• [Work task]
Only the pictures should be left out; repeat the rest of the data exactly.

[Screenshot grounding data]
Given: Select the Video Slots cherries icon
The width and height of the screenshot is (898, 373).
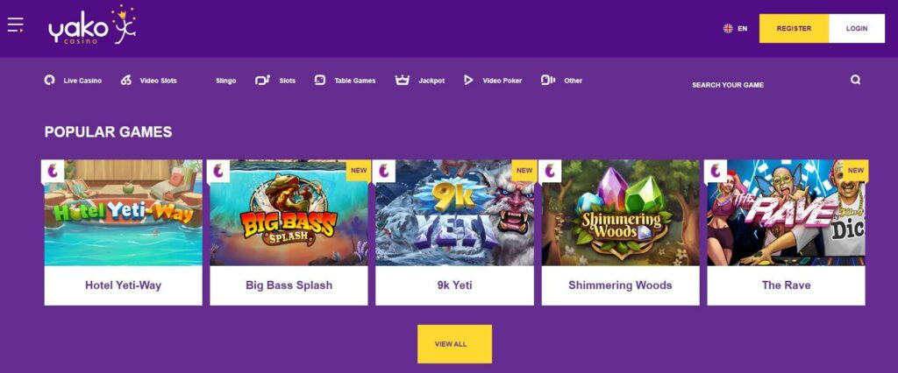Looking at the screenshot, I should [x=126, y=80].
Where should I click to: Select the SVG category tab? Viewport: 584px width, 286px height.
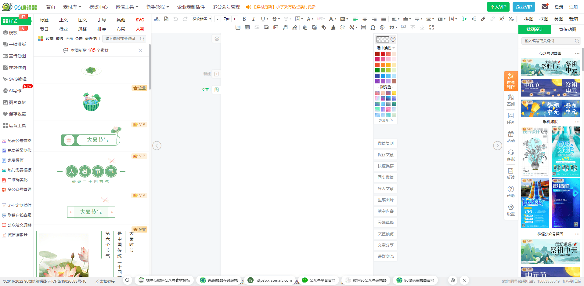click(140, 20)
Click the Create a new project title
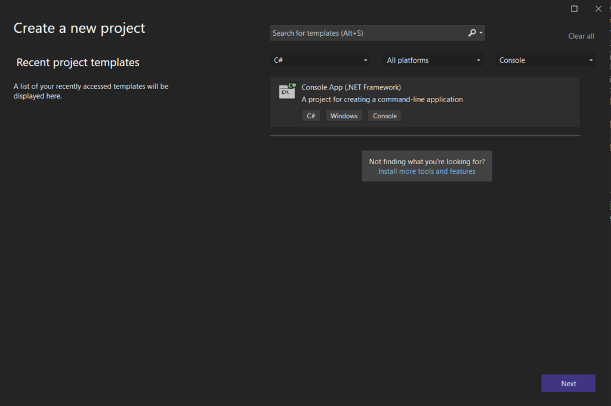The height and width of the screenshot is (406, 611). tap(79, 28)
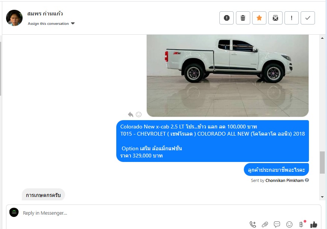Mark conversation as spam with the octagon alert icon
The width and height of the screenshot is (327, 229).
[x=227, y=18]
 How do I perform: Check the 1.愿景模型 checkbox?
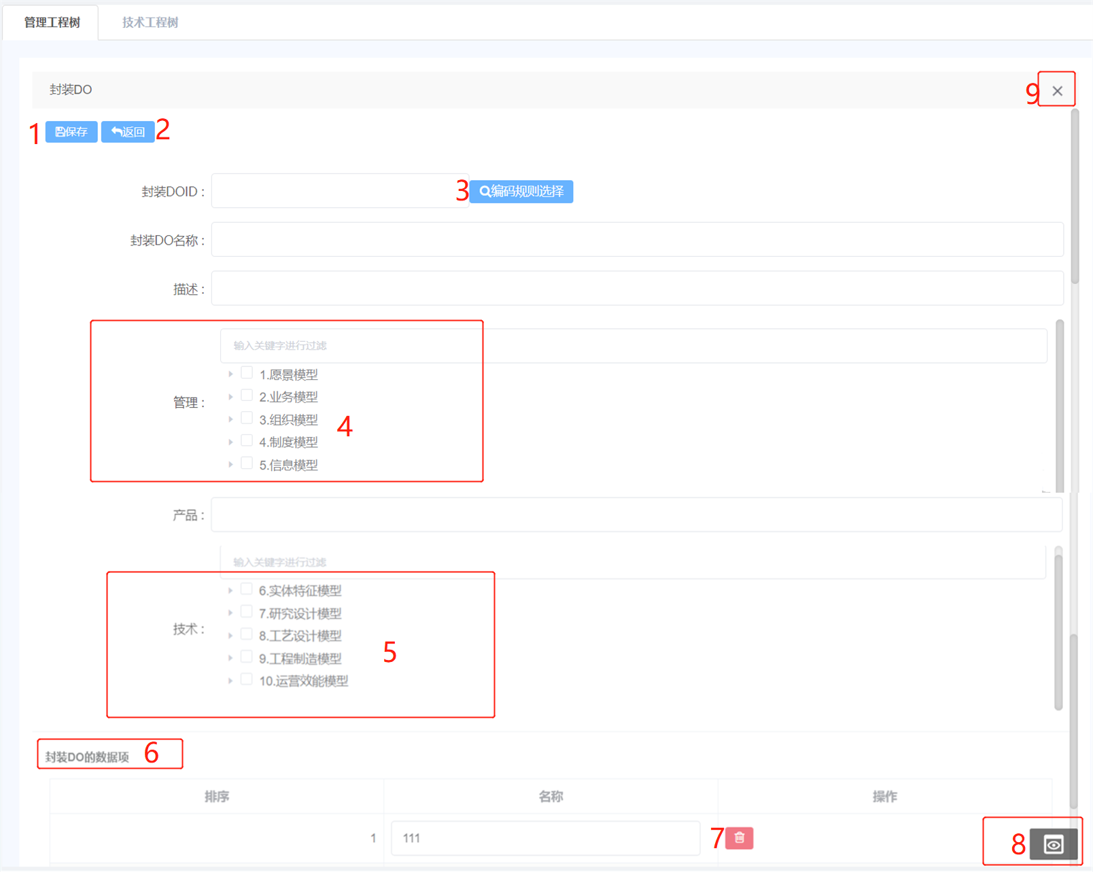click(x=247, y=373)
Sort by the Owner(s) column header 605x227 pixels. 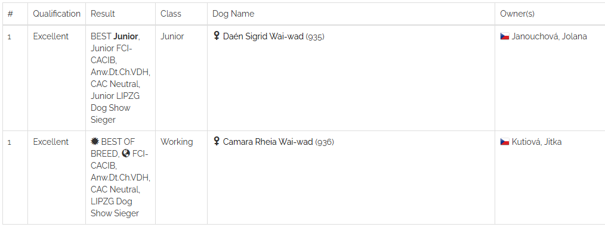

• [Reply]
Given: Select the Video Slots cherries icon
The width and height of the screenshot is (898, 373).
Looking at the screenshot, I should [x=126, y=80].
Where should I click to: Select the SVG category tab? Viewport: 584px width, 286px height.
click(140, 20)
Click the Create a new project title
The height and width of the screenshot is (406, 611). tap(79, 28)
Mark conversation as spam with the octagon alert icon
The width and height of the screenshot is (327, 229).
[x=227, y=18]
 How do I perform: Check the 1.愿景模型 checkbox?
click(x=247, y=373)
Sort by the Owner(s) column header 605x227 pixels. 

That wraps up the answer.